=== Task statement ===
Reproduce every one of the following items verbatim, with no alterations of any kind.

____________

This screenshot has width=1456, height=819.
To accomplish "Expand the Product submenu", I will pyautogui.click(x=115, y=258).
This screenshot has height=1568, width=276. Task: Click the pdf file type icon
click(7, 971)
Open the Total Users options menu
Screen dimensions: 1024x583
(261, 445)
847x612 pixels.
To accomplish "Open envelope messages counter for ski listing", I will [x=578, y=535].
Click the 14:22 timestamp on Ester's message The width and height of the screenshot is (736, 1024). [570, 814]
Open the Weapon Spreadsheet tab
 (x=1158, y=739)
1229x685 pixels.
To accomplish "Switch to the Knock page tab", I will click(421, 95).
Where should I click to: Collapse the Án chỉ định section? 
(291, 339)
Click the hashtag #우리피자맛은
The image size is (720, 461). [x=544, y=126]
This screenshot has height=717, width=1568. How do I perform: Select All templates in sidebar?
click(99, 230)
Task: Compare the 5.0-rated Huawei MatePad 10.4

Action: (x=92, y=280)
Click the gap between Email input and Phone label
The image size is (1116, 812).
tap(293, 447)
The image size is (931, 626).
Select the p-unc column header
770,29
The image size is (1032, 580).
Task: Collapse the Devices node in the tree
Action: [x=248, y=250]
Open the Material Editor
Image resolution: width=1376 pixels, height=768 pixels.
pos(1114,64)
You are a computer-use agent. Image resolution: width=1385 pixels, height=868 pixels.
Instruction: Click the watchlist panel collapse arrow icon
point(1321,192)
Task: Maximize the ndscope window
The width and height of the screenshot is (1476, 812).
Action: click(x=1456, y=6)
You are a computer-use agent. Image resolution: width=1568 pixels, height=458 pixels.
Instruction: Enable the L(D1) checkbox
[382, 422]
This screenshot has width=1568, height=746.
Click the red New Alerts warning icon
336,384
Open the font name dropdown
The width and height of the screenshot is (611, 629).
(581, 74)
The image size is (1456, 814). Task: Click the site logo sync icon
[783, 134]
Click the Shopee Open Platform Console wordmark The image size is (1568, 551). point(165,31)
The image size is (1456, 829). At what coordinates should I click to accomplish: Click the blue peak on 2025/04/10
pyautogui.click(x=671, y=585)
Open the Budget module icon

____________

=== Task output ===
This screenshot has width=1456, height=819.
To accomplish "Expand the Product submenu", I will pyautogui.click(x=115, y=258).
This screenshot has height=1568, width=276. Task: Click the pdf file type icon
click(7, 971)
Open the Total Users options menu
Screen dimensions: 1024x583
(261, 445)
847x612 pixels.
To accomplish "Open envelope messages counter for ski listing", I will [x=578, y=535].
Click the 14:22 timestamp on Ester's message The width and height of the screenshot is (736, 1024). [570, 814]
Open the Weapon Spreadsheet tab
 (x=1158, y=739)
1229x685 pixels.
To accomplish "Switch to the Knock page tab", I will click(421, 95).
Where should I click to: Collapse the Án chỉ định section? 
(291, 339)
Click the hashtag #우리피자맛은
The image size is (720, 461). [x=544, y=126]
This screenshot has height=717, width=1568. How do I perform: Select All templates in sidebar?
click(99, 230)
Task: Compare the 5.0-rated Huawei MatePad 10.4

Action: (x=92, y=280)
Click the gap between Email input and Phone label
The image size is (1116, 812).
tap(293, 447)
The image size is (931, 626).
Select the p-unc column header
770,29
The image size is (1032, 580).
Task: Collapse the Devices node in the tree
Action: [x=248, y=250]
Open the Material Editor
Image resolution: width=1376 pixels, height=768 pixels.
pos(1114,64)
You are a computer-use agent. Image resolution: width=1385 pixels, height=868 pixels.
Instruction: Click the watchlist panel collapse arrow icon
point(1321,192)
Task: Maximize the ndscope window
The width and height of the screenshot is (1476, 812).
Action: click(x=1456, y=6)
You are a computer-use agent. Image resolution: width=1568 pixels, height=458 pixels.
Instruction: Enable the L(D1) checkbox
[382, 422]
This screenshot has width=1568, height=746.
Click the red New Alerts warning icon
336,384
Open the font name dropdown
The width and height of the screenshot is (611, 629).
(581, 74)
The image size is (1456, 814). Task: Click the site logo sync icon
[783, 134]
Click the Shopee Open Platform Console wordmark The image size is (1568, 551). point(165,31)
The image size is (1456, 829). At what coordinates should I click to accomplish: Click the blue peak on 2025/04/10
pyautogui.click(x=671, y=585)
Open the Budget module icon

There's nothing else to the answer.